De acordo com o delegado, o bando demonstrava conhecimento técnico, chegando a encamisar a bomba d’água utilizada na extração clandestina, para evitar corrosão pelo contato com derivados de petróleo. O aparelho, apesar de adaptado, não era o ideal para essa finalidade. A orientação do advogado fez com que o suposto integrante do Comando Vermelho optasse pelo silêncio em depoimento.
As investigações apontam para possível venda do combustível furtado, mas até o momento, denúncias recebidas pela polícia não foram comprovadas. O delegado Fernandes lembrou que, neste ano, outro caso semelhante ocorreu a cerca de dois quilômetros do local do crime recente. Moradores da região relataram o episódio, porém, com menor repercussão pública.

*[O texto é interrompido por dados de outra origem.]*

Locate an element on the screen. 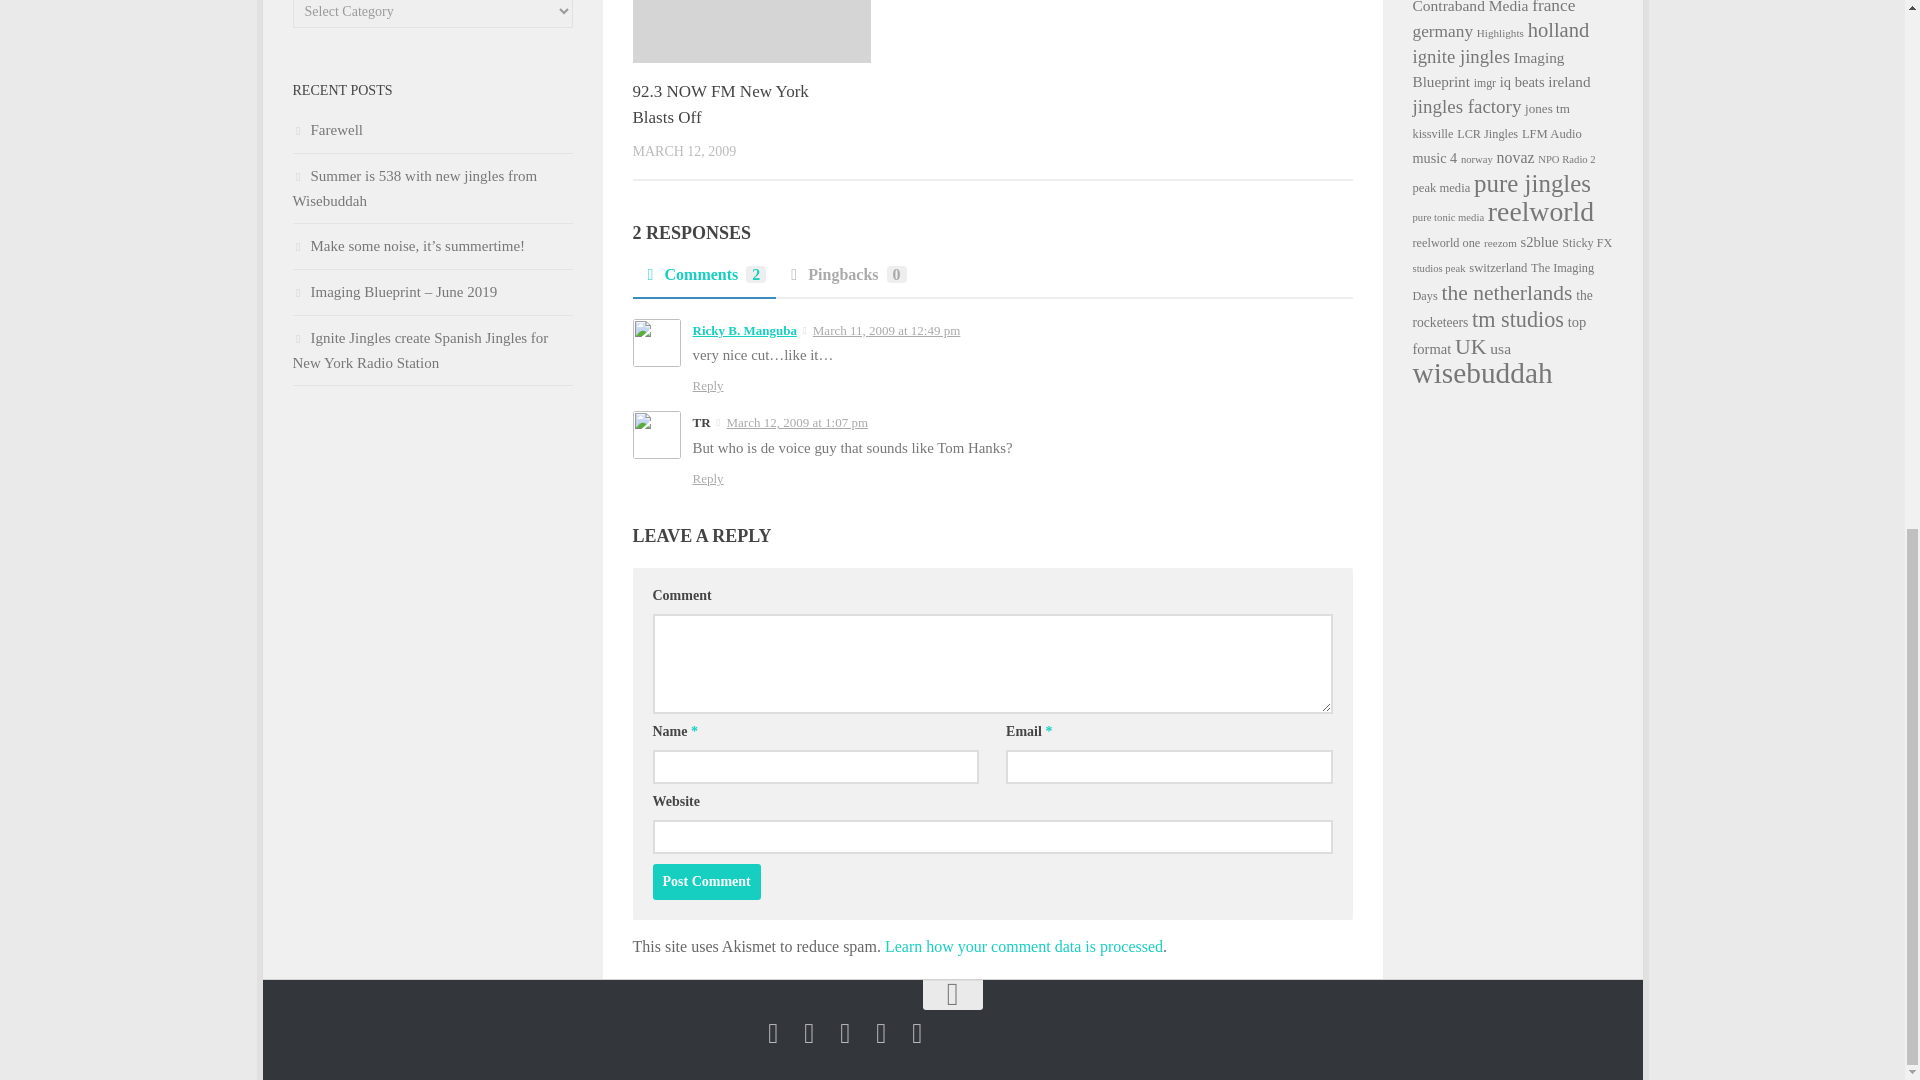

O imóvel usado pela quadrilha estava alugado “para abrir uma borracharia”, segundo vizinhos, que notaram movimentação de viaturas policiais durante a operação. Os proprietários não quiseram se identificar e demonstraram receio. Equipes da Transpetro soldaram novamente a tubulação no domingo, dia 7, após evacuar os moradores das residências mais próximas do ponto de extração ilegal.
O oleoduto Osbra, gerido pela Petrobras via Transpetro, é responsável por transportar aproximadamente 90% do combustível consumido na capital federal, segundo estimativas do Sindicombustíveis-DF. A tubulação passa pelo interior paulista, triângulo mineiro e Senador Canedo, em Goiás, chegando ao Distrito Federal.
Em nota, o Sindicombustíveis-DF destacou que combustível furtado tende a ser direcionado para o comércio informal, incluindo transportadores e consumidores finais que fogem dos controles fiscais e de qualidade. O presidente Paulo Tavares alertou para a facilidade de aquisição de bombas usadas no mercado paralelo.